Learning is a social experience:
The more we collaborate with others, the more we learn.
And this is even more important in remote settings. We know from our research “Emotion & Cognition in the Age of AI” is that social emotional learning is in high demand, but low supply: 64% of teachers said time and lack of resources make it difficult to prioritize.
What we learned from 2020 is that the demand for social-emotional learning is stronger than ever:
Students in our YouGov survey indicated that what they miss most in remote learning is the social interaction that is critical to
building social-emotional skills.
This includes those unplanned “social collisions” that happen when people are together, notably:
• Break times with friends
• Energy in a physical space
• Working face to face with teacher
Adjustment will not be the same for all students
So, now that many students are returning to f2f school, what can teachers expect from students who have had limited social experiences beyond the digital for over a year?
And we know, adjustment will not be the same for all students.
As physical distancing requirements are modified and students physically return to their school buildings, educators will require protocols for identifying those at higher risk for adjustment difficulties. Grab the matrix
How can they best support the new social environment and expectations?
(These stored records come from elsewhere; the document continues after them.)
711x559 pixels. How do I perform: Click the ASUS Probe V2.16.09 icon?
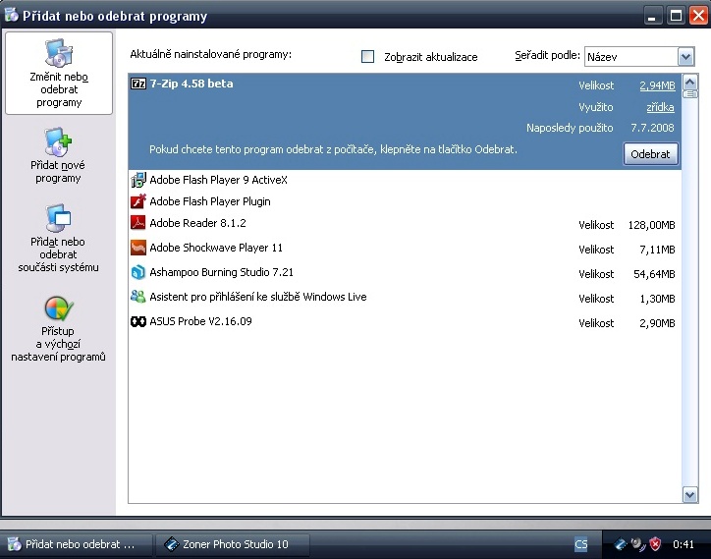[138, 321]
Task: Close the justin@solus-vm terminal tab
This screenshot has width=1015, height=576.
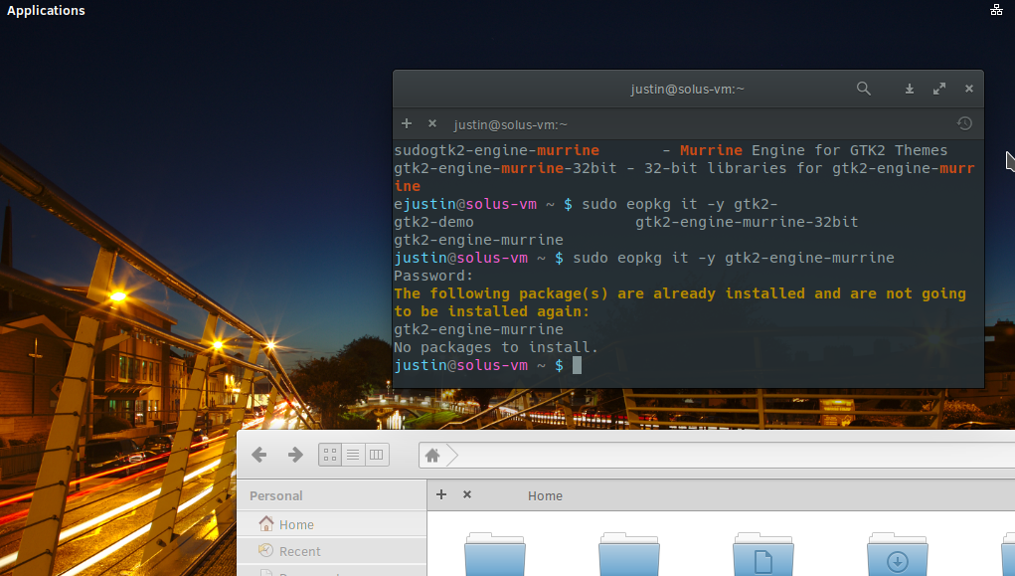Action: click(432, 123)

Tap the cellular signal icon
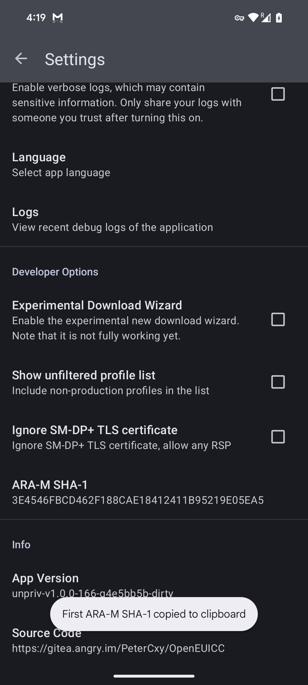266,18
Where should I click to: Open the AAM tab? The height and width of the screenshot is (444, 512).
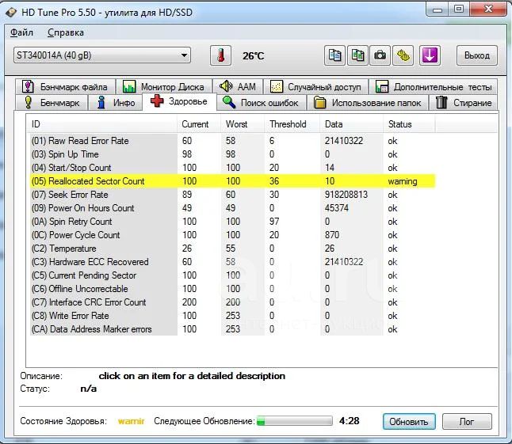pyautogui.click(x=238, y=86)
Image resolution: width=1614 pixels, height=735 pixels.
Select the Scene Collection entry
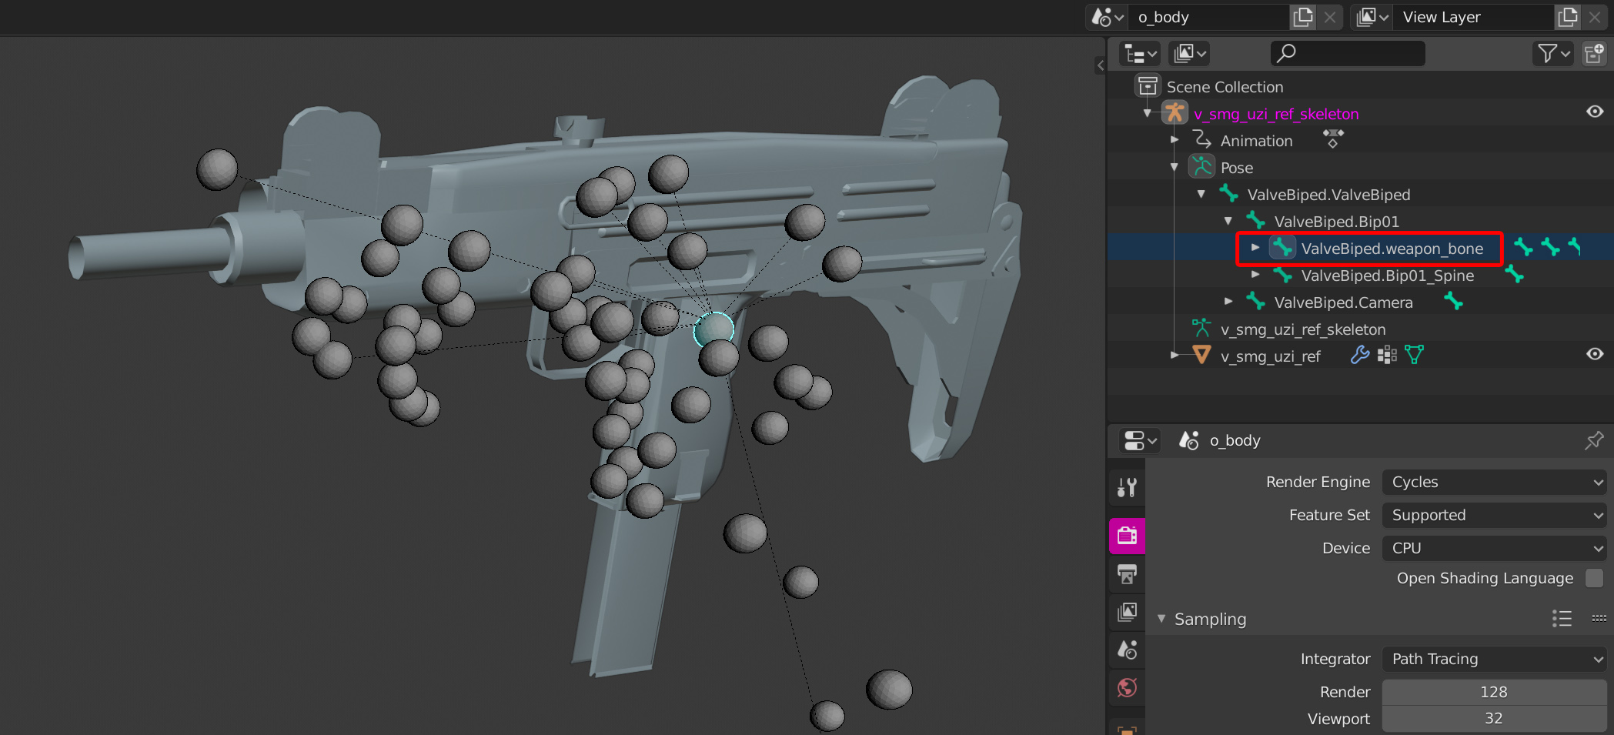click(x=1225, y=87)
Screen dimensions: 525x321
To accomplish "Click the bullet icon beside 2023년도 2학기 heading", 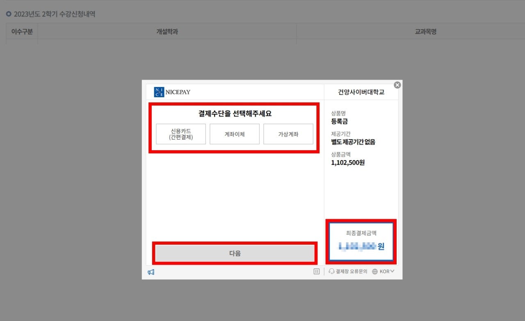I will [9, 14].
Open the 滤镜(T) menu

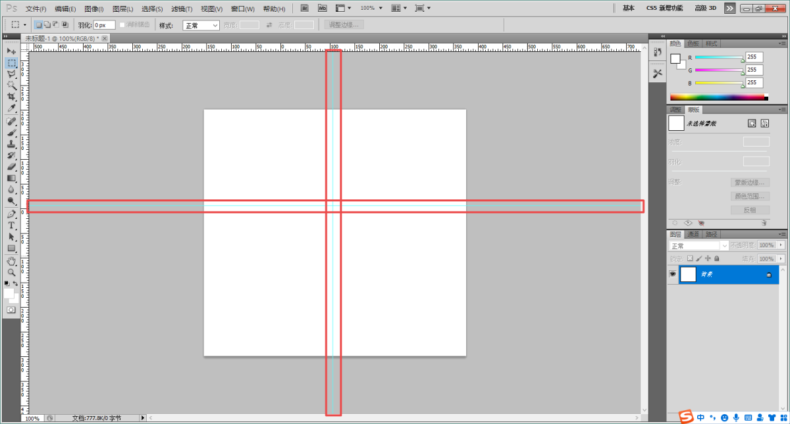pos(182,9)
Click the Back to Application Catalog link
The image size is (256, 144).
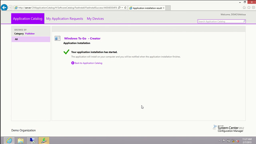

- Set realistic expectations
Imagine that you had an injury and couldn’t exercise for six months. Would anyone expect you to get back to peak performance the second the injury is healed?
Cut some slack.
- Practice making eye contact. During most in-person interactions people are likely wearing masks, so we can’t rely on smiles or other facial expressions to communicate how we feel
- Be real: see if you can find the humor in these awkward social encounters. A joke can go a long way in terms of fostering closeness with others.
- Speak up when uncomfortable. You might find yourself in situations in which other people might not be abiding by the same level of social distance as you.
- Give other people the benefit of the doubt. We’re all in this together: Nobody knows how to navigate this new world. So, before assuming that other people are acting weird because they don’t like you or that they are not following certain social distancing rules because they don’t care about you, take a minute to remind yourself that it’s quite likely that this might have nothing to do with you.
National Association of School Psychologists. (2020). Returning to School Following COVID-19 Related School Closures: The COVID-19 School Adjustment Risk Matrix (C-SARM) [handout]. Author.